One thing that is universal among fans of horror is the way we have been negatively treated at one time or another because of our love for the genre. The latest attack comes from the supposedly respectable news website New Republic in the form of a 4 January 2015 posting by Alice Robb titled What It Says About You If You Enjoy Horror Movies. It's a mixture of pseudo-science and author prejudices that stereotypes horror fans as unfeeling, aggressive men who hang around frightened women. This posting has the journalistic integrity of a Weekly World News report about President Obama meeting Bat Boy and the Roswell alien.
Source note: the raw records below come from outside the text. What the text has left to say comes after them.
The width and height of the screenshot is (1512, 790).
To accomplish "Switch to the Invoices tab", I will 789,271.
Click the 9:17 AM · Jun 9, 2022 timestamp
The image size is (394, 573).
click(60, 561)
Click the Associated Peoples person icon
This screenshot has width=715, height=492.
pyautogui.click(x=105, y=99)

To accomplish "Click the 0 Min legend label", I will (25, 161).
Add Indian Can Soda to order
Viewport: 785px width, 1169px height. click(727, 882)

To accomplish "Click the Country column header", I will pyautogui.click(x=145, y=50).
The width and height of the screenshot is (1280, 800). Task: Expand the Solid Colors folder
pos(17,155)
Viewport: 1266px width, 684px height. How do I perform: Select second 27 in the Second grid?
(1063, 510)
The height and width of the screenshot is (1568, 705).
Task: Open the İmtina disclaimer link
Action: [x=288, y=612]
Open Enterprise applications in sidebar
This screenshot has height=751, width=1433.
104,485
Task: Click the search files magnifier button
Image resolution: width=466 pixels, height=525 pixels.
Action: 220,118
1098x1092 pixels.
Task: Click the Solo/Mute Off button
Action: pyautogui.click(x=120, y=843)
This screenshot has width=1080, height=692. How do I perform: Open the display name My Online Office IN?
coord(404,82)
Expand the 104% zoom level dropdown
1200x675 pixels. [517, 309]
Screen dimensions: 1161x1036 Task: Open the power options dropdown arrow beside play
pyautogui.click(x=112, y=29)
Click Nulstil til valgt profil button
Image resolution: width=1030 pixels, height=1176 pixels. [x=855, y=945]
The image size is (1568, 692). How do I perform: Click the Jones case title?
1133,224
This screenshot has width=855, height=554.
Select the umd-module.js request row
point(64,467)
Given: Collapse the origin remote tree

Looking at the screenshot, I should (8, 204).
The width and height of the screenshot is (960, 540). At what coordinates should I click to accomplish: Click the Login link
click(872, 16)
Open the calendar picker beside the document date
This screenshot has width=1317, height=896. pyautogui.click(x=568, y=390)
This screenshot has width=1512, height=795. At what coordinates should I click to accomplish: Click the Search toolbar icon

To paraphrase Robin Williams, I would have used it to line Archer's litter box, but why be redundant.
One good thing that came out of the New Republic's juvenile diatribe was the responses it generated from the community. One of my favorites came from John Squires on the website Halloween Love: In Response to New Republic's Gross Misunderstanding of Horror Fans. I think most of us fans share John's sentiments.
Horror Geeks Magazine has resumed its series of articles on bug movies -- Creeping Crawling Cinema: Mothra (1961) and the (almost) Bug-Less 60s. Next up will be the insect movies of the 1970s.
I love the morbid and the fascinating, so of course I was fascinated by the New York Post's The most insane deaths seen by an NYC medical examiner. If anyone is looking for a good source of research for a medical examiner, then check out the book on which the article was based: Judy Melinek's Working Stiff: Two Years, 262 Bodies, and the Making of a Medical Examiner.